Speaking in Coventry, a city which voted by 56 per cent to Leave, Mr Corbyn said: “We have long argued that a customs union is a viable option for the final deal.
“Labour would seek to negotiate a new comprehensive UK-EU customs union to ensure that there are no tariffs with Europe and to help avoid any need whatsoever for a hard border in Northern Ireland.”
“We are also clear that the option of a new UK customs union with the EU would need to ensure the UK has a say in future trade deals,” he said.
“A new customs arrangement would depend on Britain being able to negotiate agreement of new trade deals in our national interest.”
And Corbyn reiterated on that occasion that a custom union doesn't entail accepting EU migrants (obviously true, and happens elsewhere, e.g. Turkey has a customs union with EU). On the other hand, the reaction from the Tories was...
East Yorkshire MP David Davis slammed the Labour announcement, saying it would prevent the UK from realising the benefits of Brexit. The Tory Government proposes leaving both the customs union and single market.
The Tory position on that has eroded as well since February, but still not as much as to accept a customs union (and call it such).
And speaking of erosion, the harder line on Brexit has certainly sufferend that in June, with the rebellion of a significant number of Labor MPs:
Jeremy Corbyn has suffered a 90-strong rebellion over a Brexit vote on remaining in the European Economic Area, with six of his MPs resigning from their frontbench roles.
Their resignations were revealed moments before the result of a vote on a Lords Brexit bill amendment which called for the government to make remaining in the EEA a negotiating objective.
The House of Commons voted 327 to 126 to reject the proposed amendment, with 74 Labour MPs rebelling against their party's whip to vote in favour of EEA membership.
A further 15 Labour MPs rebelled in breach of the abstain order to vote against EEA membership, while one Labour MP, Susan Elan Jones, also defied the party's official position to act as a teller for the vote.
Labour leader Jeremy Corbyn said [...]: "I understand the difficulties MPs representing constituencies which voted strongly for Leave or Remain have on the EEA amendment to the EU Withdrawal Bill. "The Labour Party respects the outcome of the EU referendum and does not support the EEA or 'Norway model' as it is not the right for option for Britain.
"It would leave us with next to no say over rules we have to follow, it does not allow us to negotiate a new comprehensive UK-EU customs union and it fails to resolve the Irish border issue.
Even Reuters which usually doesn't advance much politcal commentary said of the June events:
But it was in the Labour Party where the deepest rifts were exposed.
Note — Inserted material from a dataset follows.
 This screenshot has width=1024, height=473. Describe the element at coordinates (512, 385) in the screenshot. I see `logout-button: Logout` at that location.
Many of its pro-EU lawmakers went against their leader, Jeremy Corbyn, by supporting the vote [on EEA] and not his amendment which argued for a new single market deal with the EU.
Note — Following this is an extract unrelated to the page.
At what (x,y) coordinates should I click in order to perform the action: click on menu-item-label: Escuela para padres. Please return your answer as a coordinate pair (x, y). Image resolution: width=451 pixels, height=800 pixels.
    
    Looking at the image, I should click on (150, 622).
And if Corbyn wasn't too explcit on the meanig of this "new single market", his shadow Brexit secretary was:
Labour's shadow Brexit secretary Sir Keir Starmer said: "Labour will only accept a Brexit deal that delivers the benefits of the single market and protects jobs and living standards.
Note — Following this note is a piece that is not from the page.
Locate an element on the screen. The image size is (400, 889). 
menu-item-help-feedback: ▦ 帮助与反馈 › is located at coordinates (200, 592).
"Unlike the Tories, Labour will not sacrifice jobs and the economy in the pursuit of a reckless and extreme interpretation of the referendum result.
"Existing single market agreements that the EU has negotiated with third countries, including Norway, are bespoke deals negotiated with the EU to serve the best interests of those countries.
"We need to learn from them and negotiate our own more ambitious agreement, which serves our economic interests and which prevents a hard border in Northern Ireland. [...]
"Labour's amendment, along with a commitment to negotiate a new comprehensive customs union with the EU, is a strong and balanced package that would retain the benefits of the Single Market. Parliament should have the opportunity to debate and vote on it."
The "new single market" amendment was however defeated 322 to 240. Also on this occasion, the "customs amendment", which asked only for customs union after Brexit, had broader Labour support, being defeated only with 326 against 298.